In the second quarter of 2009, China’s real GDP growth accelerated to 7.9% yoy, after reaching 6.1% in the first three months of this year. And although there are some doubts on the reliability of data, at Trading Economics we think that looking at the scale of Chinese fiscal stimulus and pick up in domestic demand the pace of growth may be fairly accurate.

Indeed, there is some evidence the 4 trillion Yuan (US$585 billion) stimulus package is producing results. For example China's total fixed asset investment surged 33.5% yoy in the first half of this year. Moreover, industrial production increased 10.7% in June from a year earlier after an 8.9% gain in May and property investment growth accelerated to 17.9% yoy in June from 11.9% yoy in May. Looking further, retail sales which rose 15% in the first half year and household survey data both point to stronger household consumption.  To make things even better, banks, prompted by government orders, are extending loans and M2 money supply is growing at a record pace. Also, China plans to boost welfare spending by 29% and is giving 20 billion yuan in subsidies this year to help rural residents buy televisions, fridges and other electrical appliances.

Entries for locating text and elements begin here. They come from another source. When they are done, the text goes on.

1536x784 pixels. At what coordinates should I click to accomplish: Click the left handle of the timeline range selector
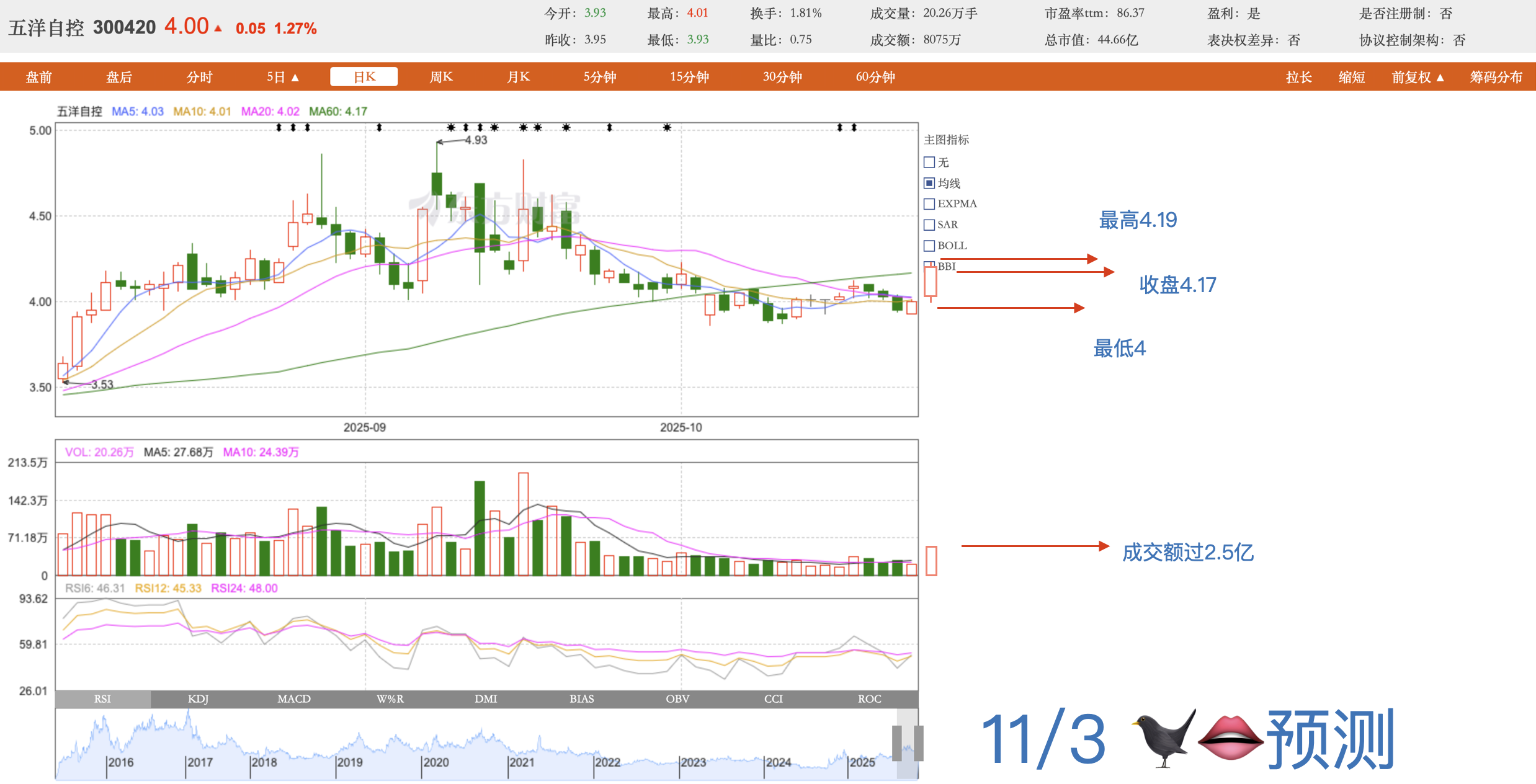tap(896, 742)
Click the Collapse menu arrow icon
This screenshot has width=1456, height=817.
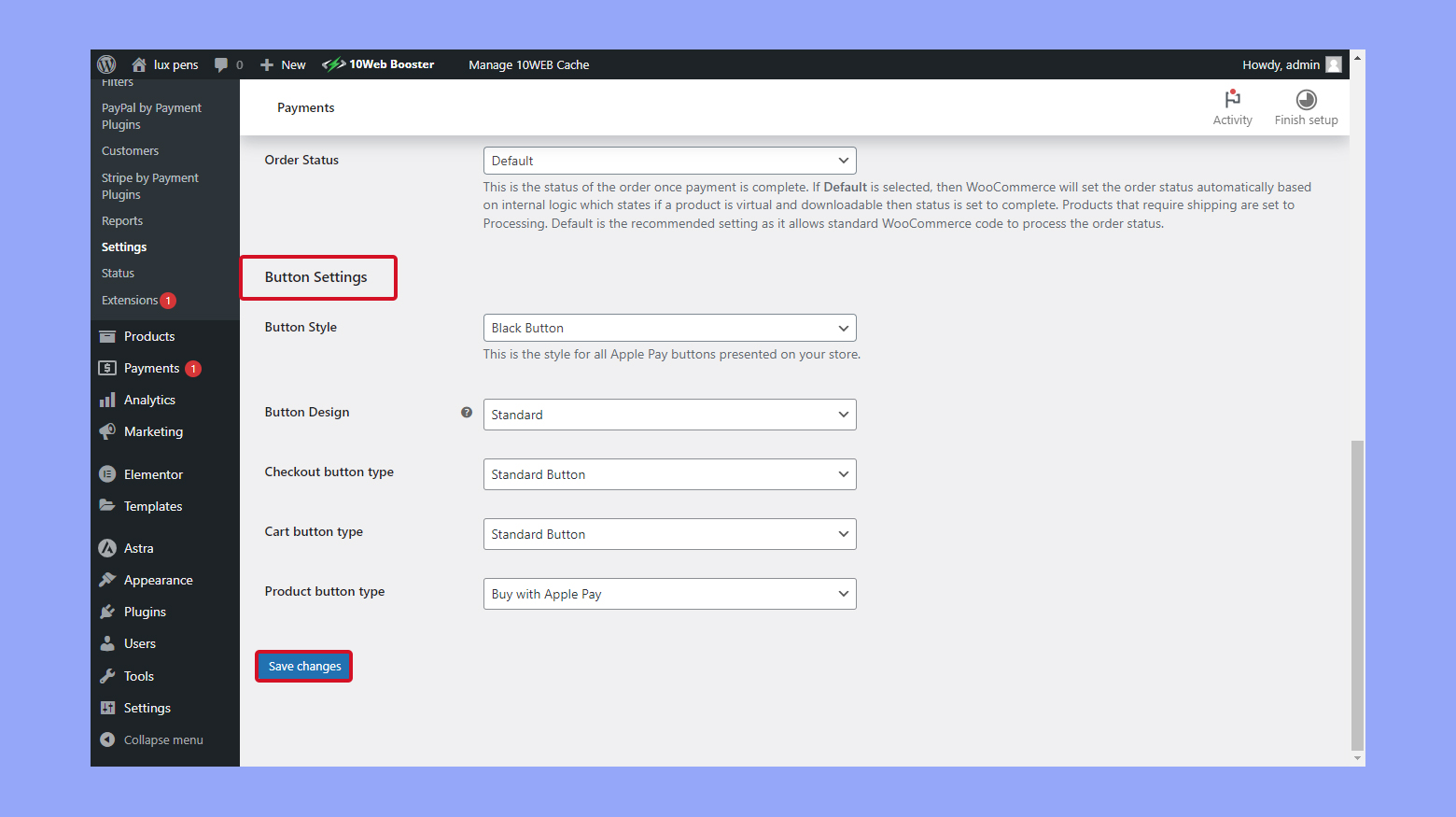[107, 740]
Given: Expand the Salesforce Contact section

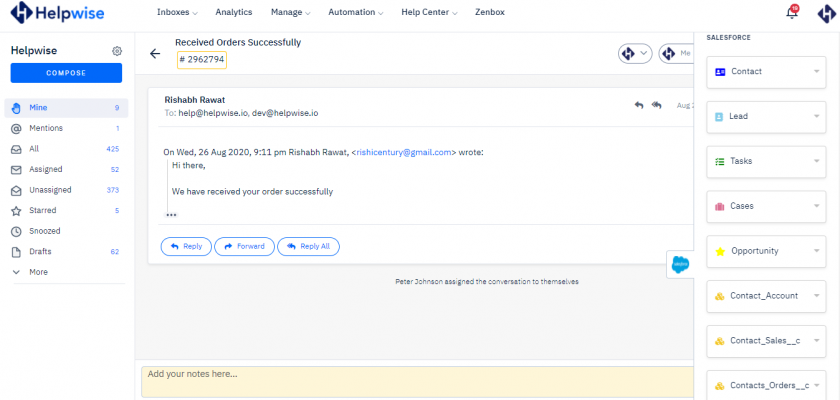Looking at the screenshot, I should coord(765,72).

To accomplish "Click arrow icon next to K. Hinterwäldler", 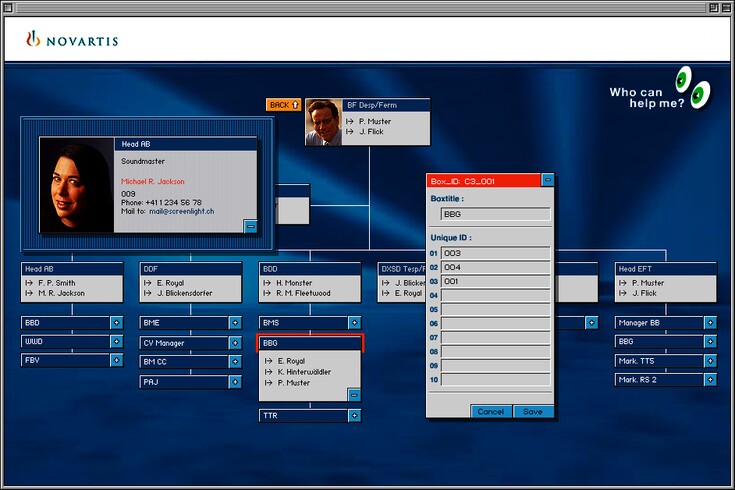I will point(268,372).
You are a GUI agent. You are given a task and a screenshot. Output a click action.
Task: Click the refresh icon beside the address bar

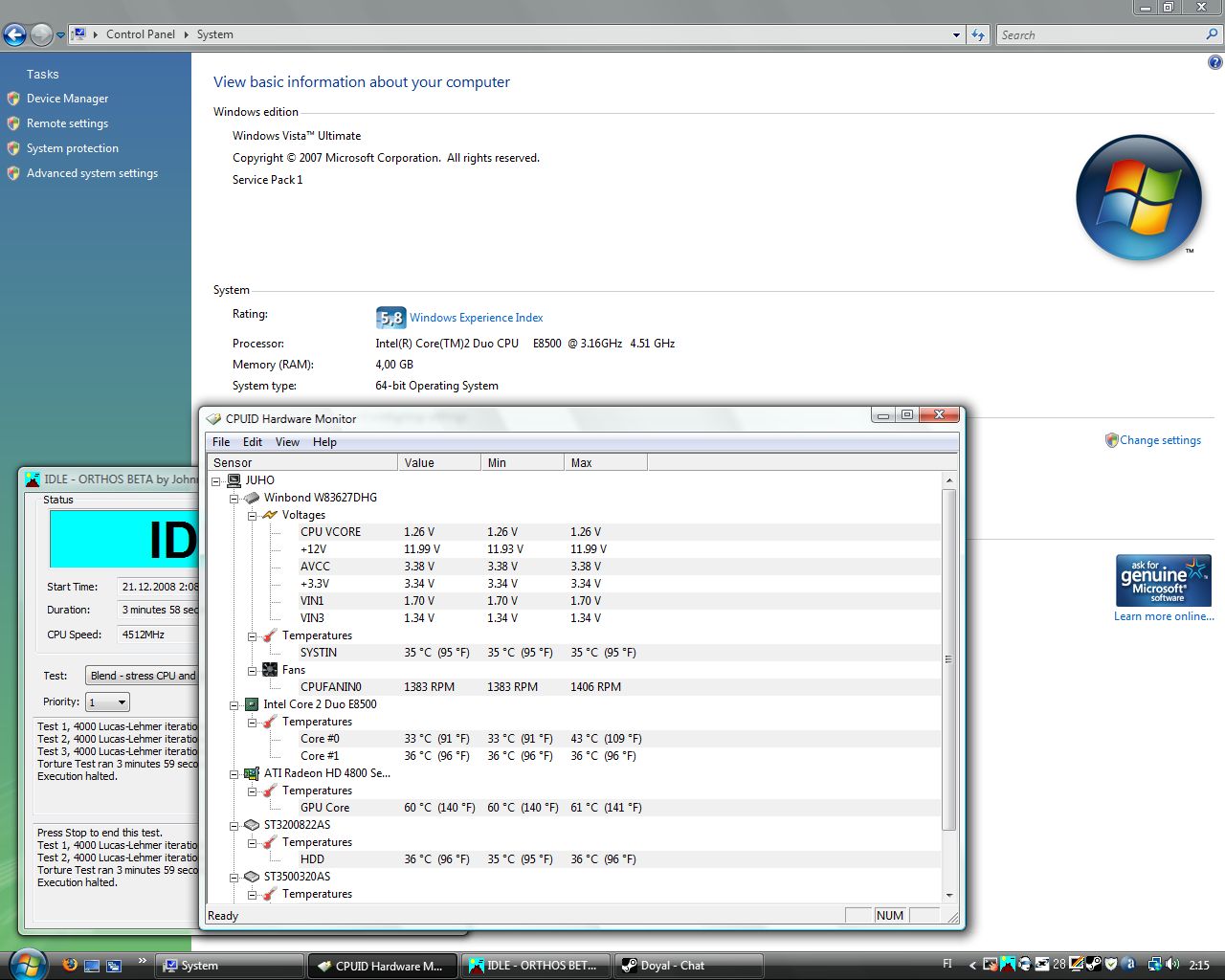pyautogui.click(x=977, y=35)
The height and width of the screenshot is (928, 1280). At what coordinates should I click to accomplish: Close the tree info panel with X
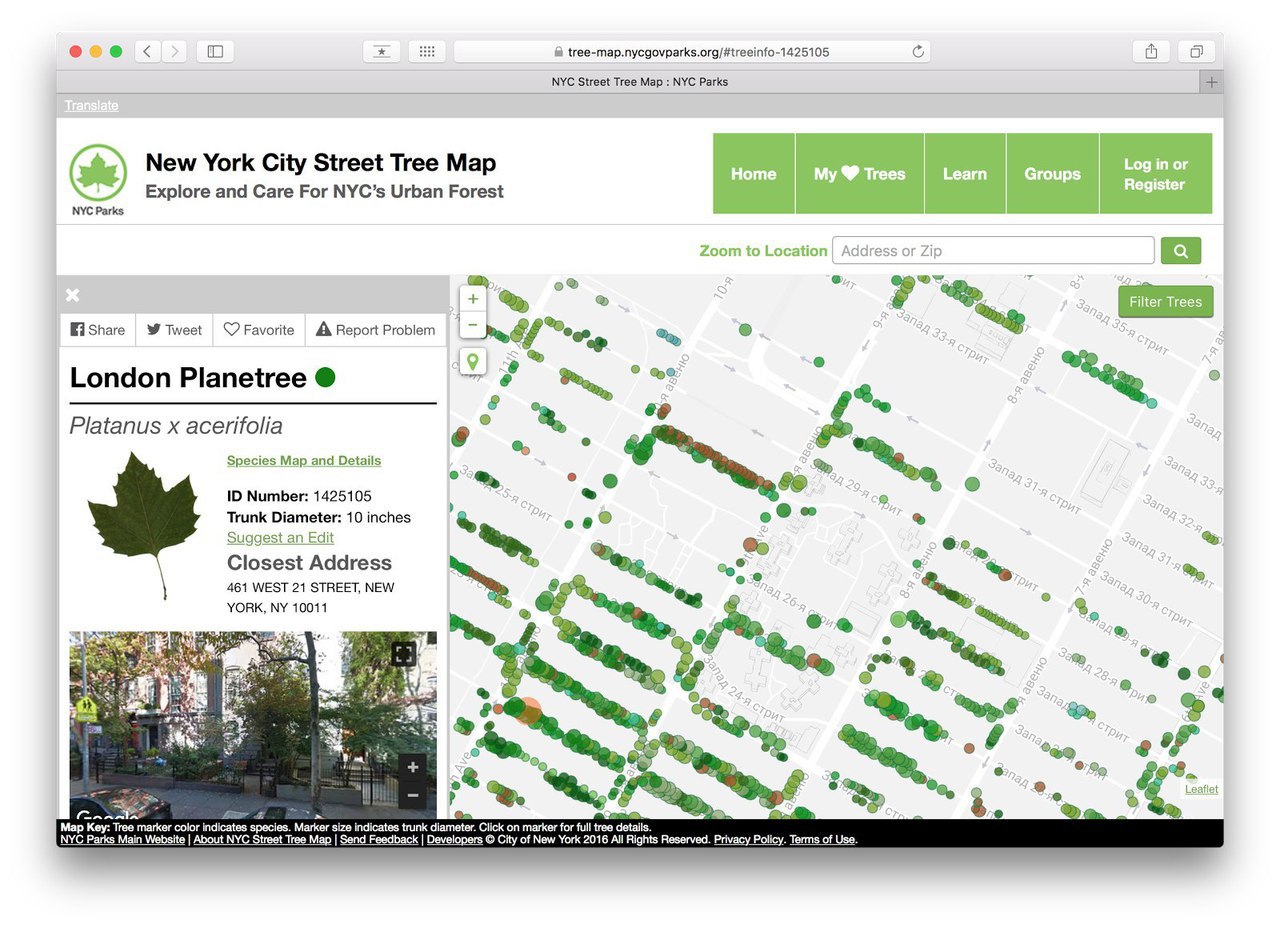72,295
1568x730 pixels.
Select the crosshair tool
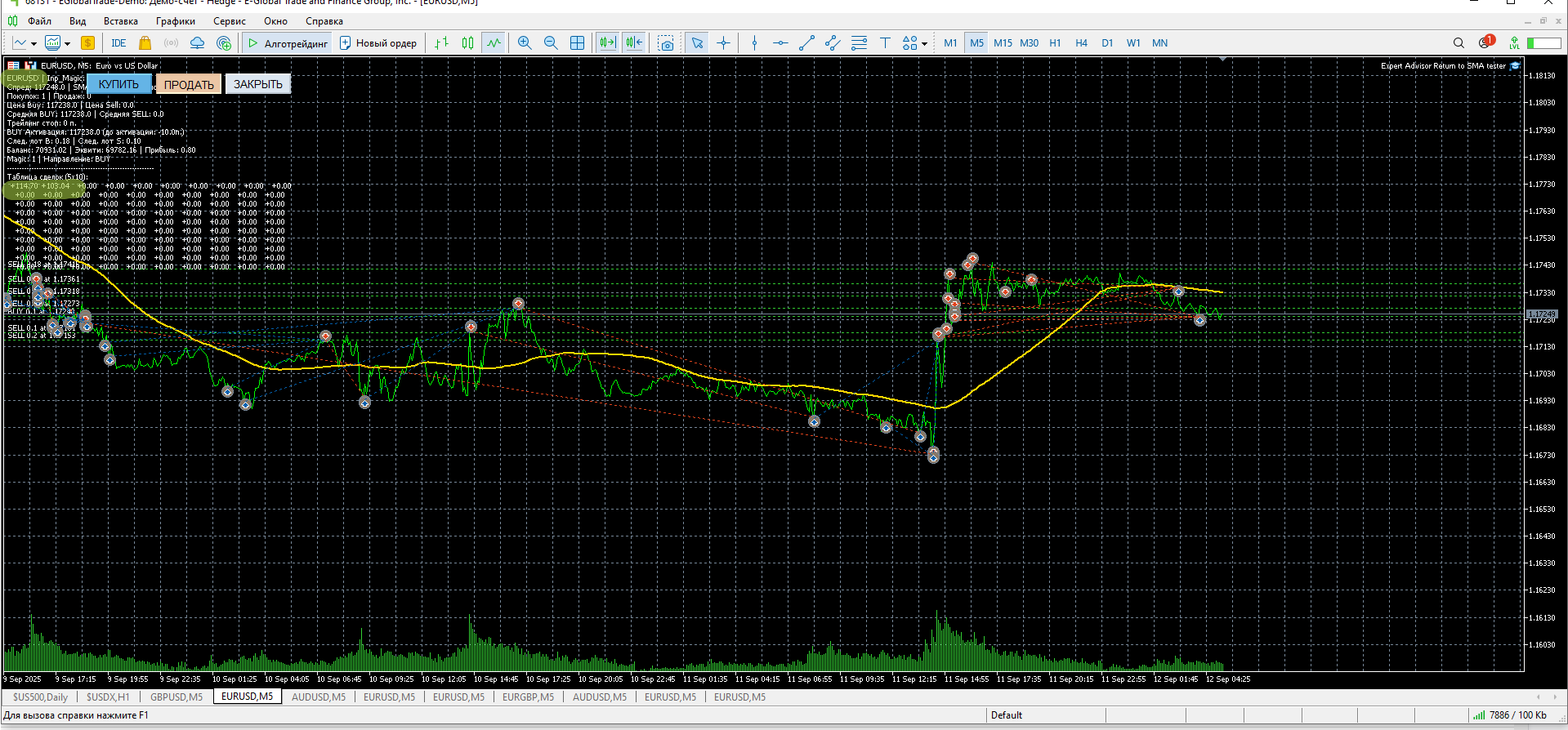click(x=723, y=43)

Nevertheless, exports, which have been the main driver of the Chinese economy in the past decade, fell for the eighth straight month in June as the global recession is still cutting global demand. In fact, overseas sales slid 21.4 % in June from a year earlier, after a record 26.4% drop in May. Moreover, a recovery in export demand may be slowed by rising unemployment in the European Union and the U.S., China’s top two overseas markets. More importantly, there is a danger that the Chinese economy may start shrinking again as the effects of the stimulus wanes.